__Text block__:
----

Other buildings in Tuol Sleng contain instruments and descriptions of torture, including water barrels, scorpion and centipede cages and electric cables. Elsewhere remain the tiny cells the prisoners were kept in, shackled to the floor. One block remains exactly as it was, the front of the building covered in barbed wire, a crudely made wooden gate for entry - the wire was to stop prisoners jumping from the upper terraces to kill themselves. On the third floor of one building I watched a documentary about the prison and the rule of Angkar. As well as featuring an interview with one of the only 9 survivors of the prison and a former guard, it focused on a couple of inmates there, a husband and wife, and interviewed their ancient relatives in remote parts of the country, who until the making of the film were never certain what happened to their son and daughter.
But perhaps the most terrifying indication of the brutality and horror of S-21 and the Khmer Rouge's years in power are the photographs of the prisoners. Over 10,000 people were incarcerated here, and their photos are arranged in part by gender and age. The faces stare at the camera, some in open terror, others confusion. A few squint into the light, their blindfolds obviously just having been removed. Many appear to puff their chest out to the camera. Closer examination reveals this is because their hands are tied tightly behind their backs, while their heads are pushed forward, kept upright with a special adapted contraption. A woman, the wife of a former minister, cradles her baby, and looks morosely into the lens. If you look closely you can see a tear trickling down her face. In one section are the pictures of children, heart-rending photos of scared or oblivious faces; all the little girls, like the women, have their hair cut at shoulder length, in accordance with Angkar's instructions - Pol Pot was an ardent supporter of Mao's China and ordered the women to cut their hair as the Chinese communists did. The regime killed whole families, including children, so no one could seek revenge.

----

__Data block__:
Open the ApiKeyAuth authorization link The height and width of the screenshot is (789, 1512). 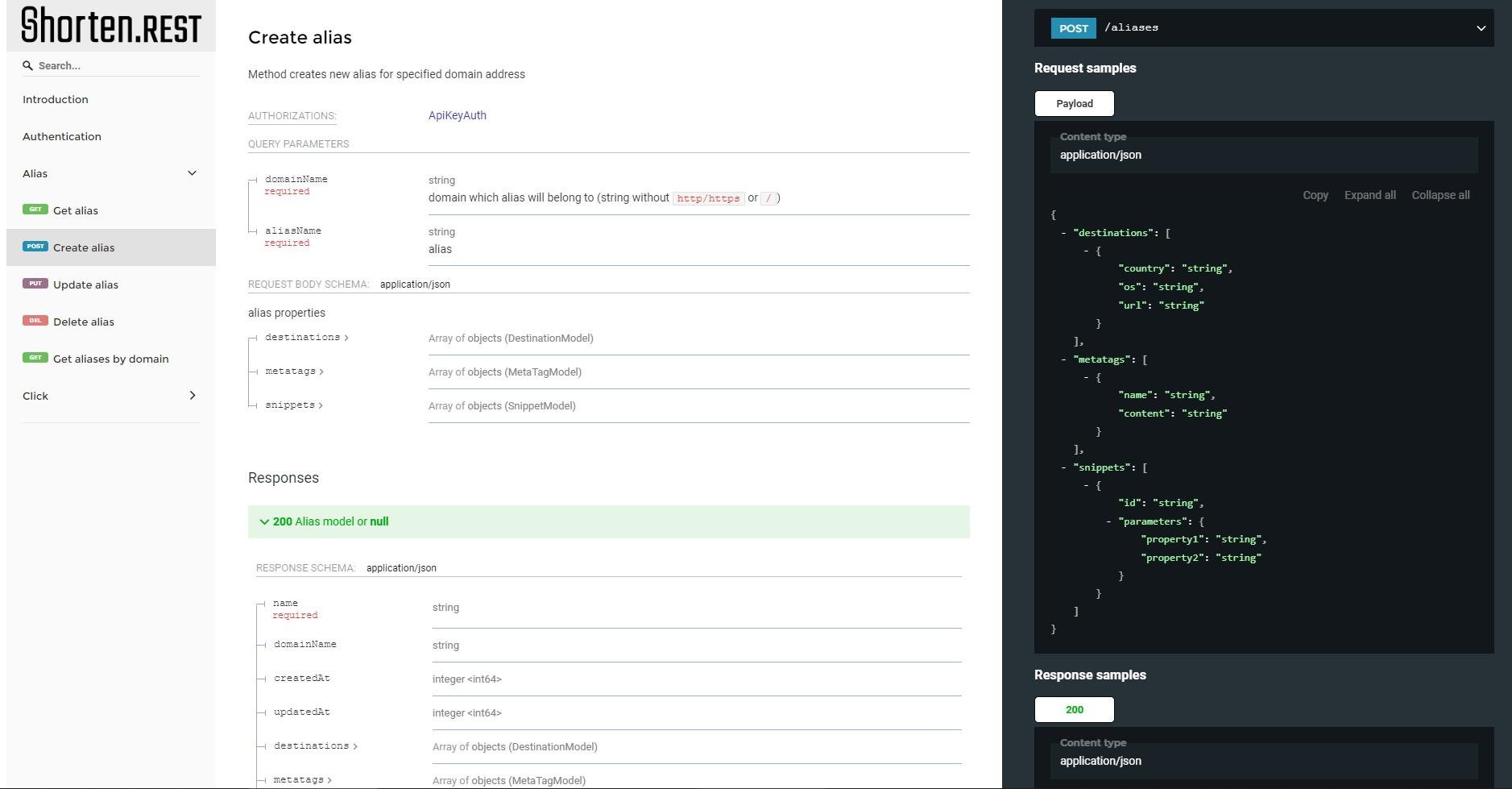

----

__Required actions__:
a) In the passage on Tuol Sleng, take everything from "Other buildings in" down to "son and daughter." and switch "scorpion" to "snake".
b) Does the passage on Tuol Sleng support each of these statements? (i) More than 10,000 people were held in the prison. (ii) The documentary included an interview with a former guard. (iii) The little girls in the photos had their hair cut very short, above the ears.

__Task answers__:
a)
Other buildings in Tuol Sleng contain instruments and descriptions of torture, including water barrels, snake and centipede cages and electric cables. Elsewhere remain the tiny cells the prisoners were kept in, shackled to the floor. One block remains exactly as it was, the front of the building covered in barbed wire, a crudely made wooden gate for entry - the wire was to stop prisoners jumping from the upper terraces to kill themselves. On the third floor of one building I watched a documentary about the prison and the rule of Angkar. As well as featuring an interview with one of the only 9 survivors of the prison and a former guard, it focused on a couple of inmates there, a husband and wife, and interviewed their ancient relatives in remote parts of the country, who until the making of the film were never certain what happened to their son and daughter.

b)
(i) Yes: "Over 10,000 people were incarcerated here"
(ii) Yes: "As well as featuring an interview with one of the only 9 survivors of the prison and a former guard"
(iii) No: "all the little girls, like the women, have their hair cut at shoulder length"